## DOCUMENT SEGMENT:

-- Start --

Tuesday, 8 March 2011
The Greatest Shop in the Galaxy written by Paul Ebbs and directed by Alistair Lock
(Let me just catch you up with the events that have been going on in Bernice’s life in novel form since we last left her in season two…
The Glass Prison is a deeply human drama, a claustrophobic horror story, an intense character study and a gripping whodunit all rolled into one. I have to admit the first chapter (compelling as it is) left me a little worried. How could a book set in a transparent prison last the 200 odd page count? Surely there has to be a change of location? If everyone can see everything how can there be any twists? I shouldn't have been so silly, this is an expert novelist at the height of her powers and she takes you on a roller coaster ride of excitement, mystery and horror.
Bernice is just so damn human. A simple sentence but it says everything you need to know about her fascinating character. She has all the worries, paranoia's and complexes we all do and yet there is a real brain behind the neurotics, a real sense of optimism and a craving for adventure. She's easily the most rounded character to come out of Who fiction and totally deserves her own series. It is her voice that we hear throughout the story and it is because of these qualities in her that makes it so compelling. She's a born adventurer so being trapped in a prison is just hell. Worse, it's a prison were you have no privacy and you're watched at every moment. Worse, you're banged up with a seriously loony cult. Worse, the floor above you houses a criminal who wants to get at you for putting him away. Worse, you're heavily pregnant. Poor cow. The first person narrative is exceptional, because we are so accustomed with Benny she feels like an old friend. The horrors she is put through here, seen through her eyes, are degrading, humiliating and terrifying. We're with her every step as she is terrorised and stripped down piece by piece until (in the last chapters) she almost welcomes death. It's utterly heartbreaking but impossible to put down. There must be something to cling onto, some form of hope...? Of course, her newfound friends who are wonderfully rounded characters.

-- End --

## TASK STATEMENT:
According to the review above, who wrote The Greatest Shop in the Galaxy, and who directed it?

## DATASET ENTRIES:
-- Start --

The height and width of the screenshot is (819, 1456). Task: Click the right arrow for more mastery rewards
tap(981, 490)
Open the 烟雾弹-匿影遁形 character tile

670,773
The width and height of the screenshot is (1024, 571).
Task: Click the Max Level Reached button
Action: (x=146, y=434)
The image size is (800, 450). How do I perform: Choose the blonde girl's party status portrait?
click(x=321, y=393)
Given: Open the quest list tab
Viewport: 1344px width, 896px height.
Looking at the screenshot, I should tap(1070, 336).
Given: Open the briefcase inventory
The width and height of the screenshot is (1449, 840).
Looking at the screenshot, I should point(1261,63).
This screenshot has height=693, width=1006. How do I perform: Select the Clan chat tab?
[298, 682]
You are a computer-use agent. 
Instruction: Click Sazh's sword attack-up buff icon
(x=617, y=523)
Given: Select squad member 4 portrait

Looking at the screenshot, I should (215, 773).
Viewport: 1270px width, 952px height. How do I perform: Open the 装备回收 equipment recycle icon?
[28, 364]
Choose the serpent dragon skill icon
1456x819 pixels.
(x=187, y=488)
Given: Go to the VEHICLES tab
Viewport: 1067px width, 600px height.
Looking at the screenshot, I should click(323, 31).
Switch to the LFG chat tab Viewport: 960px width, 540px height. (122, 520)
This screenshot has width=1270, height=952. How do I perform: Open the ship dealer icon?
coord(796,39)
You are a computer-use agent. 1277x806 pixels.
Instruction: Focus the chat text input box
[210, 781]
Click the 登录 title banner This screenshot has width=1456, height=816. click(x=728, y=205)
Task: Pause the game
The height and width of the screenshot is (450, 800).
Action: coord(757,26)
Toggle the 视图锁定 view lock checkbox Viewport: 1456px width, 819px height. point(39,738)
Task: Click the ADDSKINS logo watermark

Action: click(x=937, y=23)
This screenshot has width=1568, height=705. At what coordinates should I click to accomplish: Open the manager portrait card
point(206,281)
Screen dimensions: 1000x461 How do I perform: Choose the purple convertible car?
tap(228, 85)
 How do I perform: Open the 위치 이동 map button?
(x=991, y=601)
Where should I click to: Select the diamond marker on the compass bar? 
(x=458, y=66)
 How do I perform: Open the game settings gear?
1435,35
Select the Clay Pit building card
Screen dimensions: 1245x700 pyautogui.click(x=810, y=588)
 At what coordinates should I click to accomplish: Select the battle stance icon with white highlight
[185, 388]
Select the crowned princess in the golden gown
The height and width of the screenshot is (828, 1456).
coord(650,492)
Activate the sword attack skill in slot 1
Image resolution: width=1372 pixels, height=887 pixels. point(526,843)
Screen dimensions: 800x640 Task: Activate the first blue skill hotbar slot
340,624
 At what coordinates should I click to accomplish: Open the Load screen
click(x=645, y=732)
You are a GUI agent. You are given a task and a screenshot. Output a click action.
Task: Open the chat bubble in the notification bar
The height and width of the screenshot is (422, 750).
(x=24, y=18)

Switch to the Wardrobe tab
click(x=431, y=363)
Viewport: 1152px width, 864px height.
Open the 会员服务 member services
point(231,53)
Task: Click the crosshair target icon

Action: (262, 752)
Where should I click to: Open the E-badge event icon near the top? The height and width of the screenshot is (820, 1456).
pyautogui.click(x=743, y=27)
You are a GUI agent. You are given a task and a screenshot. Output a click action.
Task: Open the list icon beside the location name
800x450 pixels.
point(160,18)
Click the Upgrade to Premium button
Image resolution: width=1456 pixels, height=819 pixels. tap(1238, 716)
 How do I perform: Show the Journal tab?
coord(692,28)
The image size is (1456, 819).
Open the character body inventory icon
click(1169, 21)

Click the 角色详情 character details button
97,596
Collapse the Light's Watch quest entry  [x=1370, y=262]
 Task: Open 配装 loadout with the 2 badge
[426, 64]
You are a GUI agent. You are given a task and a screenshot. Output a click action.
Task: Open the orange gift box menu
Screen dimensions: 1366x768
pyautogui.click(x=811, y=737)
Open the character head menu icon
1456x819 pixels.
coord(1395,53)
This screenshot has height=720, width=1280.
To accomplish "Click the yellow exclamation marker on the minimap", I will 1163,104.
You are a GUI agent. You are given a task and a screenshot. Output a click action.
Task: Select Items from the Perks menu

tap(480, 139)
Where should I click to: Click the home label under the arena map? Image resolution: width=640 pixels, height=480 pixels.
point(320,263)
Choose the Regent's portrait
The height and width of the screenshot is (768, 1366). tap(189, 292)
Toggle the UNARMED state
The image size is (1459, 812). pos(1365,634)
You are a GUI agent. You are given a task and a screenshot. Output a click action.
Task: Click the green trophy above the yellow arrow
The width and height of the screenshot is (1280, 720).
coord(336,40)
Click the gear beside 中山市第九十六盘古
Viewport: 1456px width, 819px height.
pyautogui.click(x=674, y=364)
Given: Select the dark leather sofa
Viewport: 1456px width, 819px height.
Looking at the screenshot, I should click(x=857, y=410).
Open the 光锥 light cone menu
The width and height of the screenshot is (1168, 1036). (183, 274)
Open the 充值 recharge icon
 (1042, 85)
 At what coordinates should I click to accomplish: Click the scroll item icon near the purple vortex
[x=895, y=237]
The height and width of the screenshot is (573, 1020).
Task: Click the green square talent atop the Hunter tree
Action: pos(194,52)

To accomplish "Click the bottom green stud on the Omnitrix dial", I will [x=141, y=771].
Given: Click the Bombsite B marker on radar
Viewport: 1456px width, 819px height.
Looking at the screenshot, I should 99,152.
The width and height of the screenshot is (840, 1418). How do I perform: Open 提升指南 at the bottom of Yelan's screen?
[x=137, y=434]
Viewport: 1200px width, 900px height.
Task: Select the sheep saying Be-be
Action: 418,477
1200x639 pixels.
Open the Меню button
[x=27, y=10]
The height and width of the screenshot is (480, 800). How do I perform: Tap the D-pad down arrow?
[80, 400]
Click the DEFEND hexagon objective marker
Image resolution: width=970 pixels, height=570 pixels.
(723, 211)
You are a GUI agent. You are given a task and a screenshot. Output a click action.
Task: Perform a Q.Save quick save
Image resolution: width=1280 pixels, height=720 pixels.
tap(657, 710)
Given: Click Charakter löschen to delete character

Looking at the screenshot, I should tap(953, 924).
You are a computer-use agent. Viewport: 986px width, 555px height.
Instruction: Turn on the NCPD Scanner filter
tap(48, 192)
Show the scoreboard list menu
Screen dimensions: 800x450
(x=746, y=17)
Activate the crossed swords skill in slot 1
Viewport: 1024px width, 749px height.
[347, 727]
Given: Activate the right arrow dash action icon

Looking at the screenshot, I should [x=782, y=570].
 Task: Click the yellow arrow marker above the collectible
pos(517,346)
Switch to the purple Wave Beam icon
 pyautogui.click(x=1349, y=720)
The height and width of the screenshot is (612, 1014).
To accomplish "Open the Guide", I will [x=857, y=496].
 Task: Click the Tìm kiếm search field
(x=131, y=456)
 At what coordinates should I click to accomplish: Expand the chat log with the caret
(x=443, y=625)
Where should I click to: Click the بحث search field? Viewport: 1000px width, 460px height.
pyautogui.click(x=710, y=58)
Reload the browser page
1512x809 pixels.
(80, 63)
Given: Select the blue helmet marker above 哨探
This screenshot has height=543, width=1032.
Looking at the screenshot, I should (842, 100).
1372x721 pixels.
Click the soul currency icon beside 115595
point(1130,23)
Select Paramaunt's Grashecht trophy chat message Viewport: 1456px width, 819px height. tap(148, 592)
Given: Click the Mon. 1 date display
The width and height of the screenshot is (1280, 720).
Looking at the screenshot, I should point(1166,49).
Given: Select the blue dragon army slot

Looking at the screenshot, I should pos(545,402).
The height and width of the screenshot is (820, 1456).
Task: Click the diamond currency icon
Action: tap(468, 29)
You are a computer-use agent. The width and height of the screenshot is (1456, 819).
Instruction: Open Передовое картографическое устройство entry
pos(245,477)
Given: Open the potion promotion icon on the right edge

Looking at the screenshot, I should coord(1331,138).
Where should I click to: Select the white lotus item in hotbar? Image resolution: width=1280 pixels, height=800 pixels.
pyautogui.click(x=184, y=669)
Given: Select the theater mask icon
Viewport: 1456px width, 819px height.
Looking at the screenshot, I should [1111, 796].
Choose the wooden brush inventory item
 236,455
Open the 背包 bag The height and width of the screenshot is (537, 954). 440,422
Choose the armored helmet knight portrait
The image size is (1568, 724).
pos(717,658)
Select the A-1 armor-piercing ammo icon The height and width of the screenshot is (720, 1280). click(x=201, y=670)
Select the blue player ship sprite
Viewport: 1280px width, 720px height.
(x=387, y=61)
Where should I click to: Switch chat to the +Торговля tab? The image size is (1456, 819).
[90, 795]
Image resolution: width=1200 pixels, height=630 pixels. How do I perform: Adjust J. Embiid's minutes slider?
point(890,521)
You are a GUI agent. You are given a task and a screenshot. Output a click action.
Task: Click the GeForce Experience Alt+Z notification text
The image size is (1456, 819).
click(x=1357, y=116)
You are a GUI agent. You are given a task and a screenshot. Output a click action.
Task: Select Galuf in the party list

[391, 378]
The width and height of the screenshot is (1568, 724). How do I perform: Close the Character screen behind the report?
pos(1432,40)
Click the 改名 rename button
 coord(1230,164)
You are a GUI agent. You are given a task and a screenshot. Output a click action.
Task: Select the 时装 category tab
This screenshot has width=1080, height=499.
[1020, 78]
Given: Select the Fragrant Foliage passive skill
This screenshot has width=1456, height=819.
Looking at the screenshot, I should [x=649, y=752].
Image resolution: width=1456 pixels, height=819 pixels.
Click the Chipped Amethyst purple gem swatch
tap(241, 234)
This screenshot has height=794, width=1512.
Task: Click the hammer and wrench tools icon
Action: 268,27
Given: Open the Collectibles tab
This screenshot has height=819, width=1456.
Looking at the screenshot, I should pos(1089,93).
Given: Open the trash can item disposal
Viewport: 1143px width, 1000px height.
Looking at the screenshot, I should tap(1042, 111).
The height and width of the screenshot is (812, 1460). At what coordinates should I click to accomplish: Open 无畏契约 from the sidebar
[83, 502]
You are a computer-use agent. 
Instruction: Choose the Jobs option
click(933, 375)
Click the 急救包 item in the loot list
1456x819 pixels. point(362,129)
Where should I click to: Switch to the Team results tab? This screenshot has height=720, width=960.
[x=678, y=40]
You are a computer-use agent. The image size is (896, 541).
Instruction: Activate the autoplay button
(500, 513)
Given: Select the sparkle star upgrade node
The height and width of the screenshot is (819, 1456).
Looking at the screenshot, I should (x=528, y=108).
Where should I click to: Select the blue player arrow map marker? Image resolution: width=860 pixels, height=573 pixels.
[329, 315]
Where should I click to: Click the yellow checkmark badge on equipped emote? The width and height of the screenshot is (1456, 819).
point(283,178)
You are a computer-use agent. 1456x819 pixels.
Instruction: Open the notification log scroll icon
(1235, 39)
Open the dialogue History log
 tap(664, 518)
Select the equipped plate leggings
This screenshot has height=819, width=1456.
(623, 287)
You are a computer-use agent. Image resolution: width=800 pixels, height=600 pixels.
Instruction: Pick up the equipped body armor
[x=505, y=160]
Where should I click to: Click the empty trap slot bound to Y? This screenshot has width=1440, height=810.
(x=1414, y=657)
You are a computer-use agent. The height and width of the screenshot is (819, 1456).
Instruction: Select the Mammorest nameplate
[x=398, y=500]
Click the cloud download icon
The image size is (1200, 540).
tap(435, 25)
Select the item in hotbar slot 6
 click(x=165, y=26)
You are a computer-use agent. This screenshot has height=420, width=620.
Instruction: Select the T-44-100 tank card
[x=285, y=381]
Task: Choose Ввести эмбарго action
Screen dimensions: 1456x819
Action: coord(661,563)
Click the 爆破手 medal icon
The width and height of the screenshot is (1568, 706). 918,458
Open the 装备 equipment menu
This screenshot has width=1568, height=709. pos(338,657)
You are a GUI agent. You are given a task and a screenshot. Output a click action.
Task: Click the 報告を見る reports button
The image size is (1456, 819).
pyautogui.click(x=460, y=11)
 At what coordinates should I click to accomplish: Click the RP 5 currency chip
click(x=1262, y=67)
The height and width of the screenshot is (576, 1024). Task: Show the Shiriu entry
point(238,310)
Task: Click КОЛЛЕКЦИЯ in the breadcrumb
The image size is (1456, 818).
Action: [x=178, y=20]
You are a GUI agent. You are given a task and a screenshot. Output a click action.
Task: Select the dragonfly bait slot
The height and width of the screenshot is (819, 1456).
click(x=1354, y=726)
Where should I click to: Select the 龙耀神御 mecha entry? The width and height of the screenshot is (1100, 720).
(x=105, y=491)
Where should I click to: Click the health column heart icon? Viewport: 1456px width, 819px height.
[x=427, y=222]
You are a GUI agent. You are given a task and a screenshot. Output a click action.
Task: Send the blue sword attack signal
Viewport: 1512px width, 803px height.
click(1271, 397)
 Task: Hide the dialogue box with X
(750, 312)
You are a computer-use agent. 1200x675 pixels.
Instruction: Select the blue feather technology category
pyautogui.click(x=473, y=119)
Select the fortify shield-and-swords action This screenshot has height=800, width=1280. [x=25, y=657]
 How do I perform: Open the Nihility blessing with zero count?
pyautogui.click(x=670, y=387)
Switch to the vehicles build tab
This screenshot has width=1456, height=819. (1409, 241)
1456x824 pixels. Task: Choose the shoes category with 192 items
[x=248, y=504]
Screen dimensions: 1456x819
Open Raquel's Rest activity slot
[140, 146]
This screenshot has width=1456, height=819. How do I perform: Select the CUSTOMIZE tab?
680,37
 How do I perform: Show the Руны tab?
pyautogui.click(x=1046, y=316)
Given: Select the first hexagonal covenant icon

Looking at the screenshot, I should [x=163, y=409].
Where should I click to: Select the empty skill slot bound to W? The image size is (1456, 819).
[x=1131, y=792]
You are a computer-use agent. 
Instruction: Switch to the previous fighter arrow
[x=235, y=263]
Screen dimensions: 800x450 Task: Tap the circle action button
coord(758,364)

-- End --

## OUTPUT FOR THIS EXERCISE:
Paul Ebbs wrote it, and Alistair Lock directed it.